Member of the U.S. House of Representatives from Georgia's 6th district
- In office March 2, 1932 – March 3, 1933
- Preceded by: Samuel Rutherford
- Succeeded by: Carl Vinson

Chief Justice of the Georgia Supreme Court
- In office 1972 – 1974

Associate Justice of the Georgia Supreme Court
- In office 1954 – 1972

Personal details
- Born: William Carlton Mobley December 7, 1906 Jones County, Georgia
- Died: October 14, 1981 (aged 74) Atlanta, Georgia
- Resting place: Forsyth, Georgia
- Party: Democratic
- Alma mater: Mercer University

Military service
- Allegiance: United States
- Branch/service: United States Navy
- Years of service: 1943 – 1946
- Rank: Lieutenant commander
- Battles/wars: World War II

= Carlton Mobley =

American judge

William Carlton Mobley (December 7, 1906 – October 14, 1981) was a jurist and politician from the American state of Georgia. He is one of the youngest people to ever be elected to the United States House of Representatives, having entered the house at the age of 25.

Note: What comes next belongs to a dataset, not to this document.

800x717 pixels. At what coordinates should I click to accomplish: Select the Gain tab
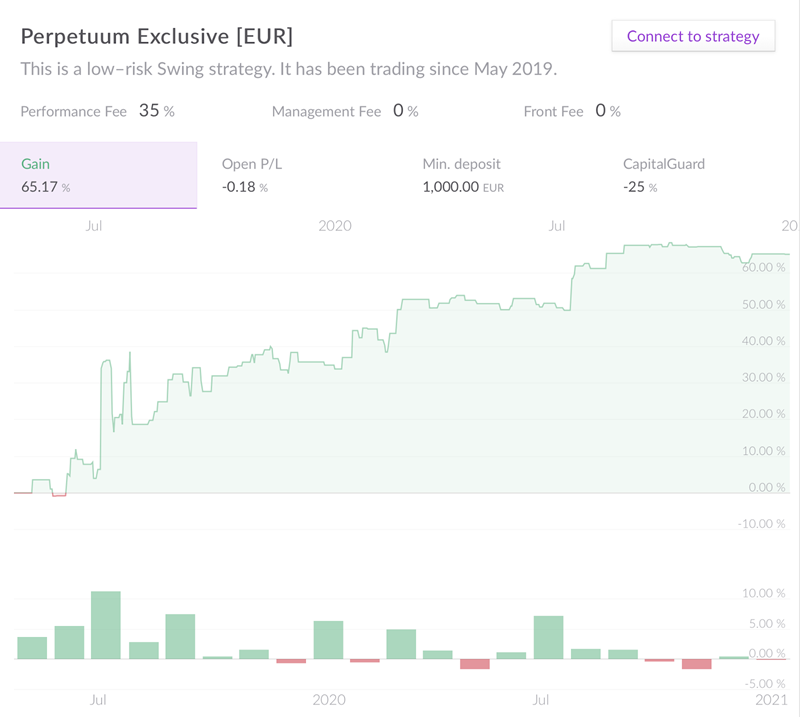pyautogui.click(x=98, y=175)
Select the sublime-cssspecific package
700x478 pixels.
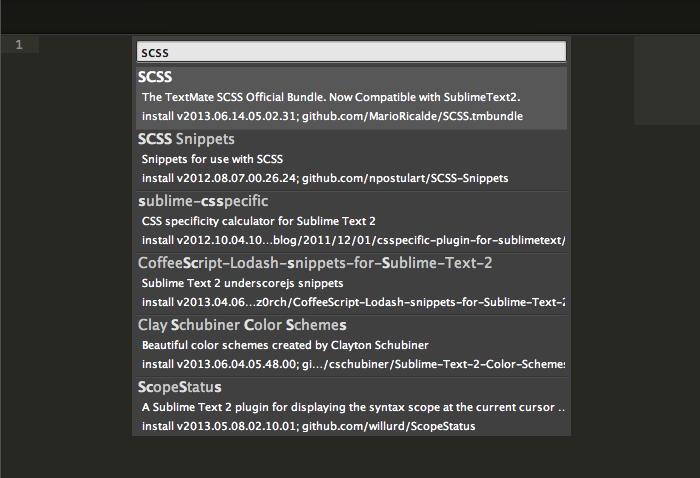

==Early years and education==
Mobley was born near Hillsboro, Jones County, Georgia, and graduated from Mercer University with a law degree in 1928. While at Mercer, he was a member of Sigma Pi Fraternity.

==Political service and law career==
Mobley practiced law in Forsyth, Georgia before serving as secretary to Congressman Samuel Rutherford from 1929 to 1932. In 1932, Mobley was elected as a Democrat to the United States House of Representatives representing Georgia's 6th congressional district (Rutherford had died in office; Mobley was elected in a special election to replace him). Mobley did not seek reelection. Subsequently, Mobley served in Georgia's Executive Department from 1934 to 1937, under Governor Eugene Talmadge; as an Assistant Attorney General of Georgia from 1941 to 1943; as a Lieutenant Commander in the United States Navy from 1943 to 1946; and as a justice of the Supreme Court of Georgia from 1954 to 1974, including a term as chief justice from 1972 to 1974.

==Later years==
Following retirement from the Court, he resided in Atlanta, Georgia until his death on October 14, 1981. He is interred in Forsyth, Georgia.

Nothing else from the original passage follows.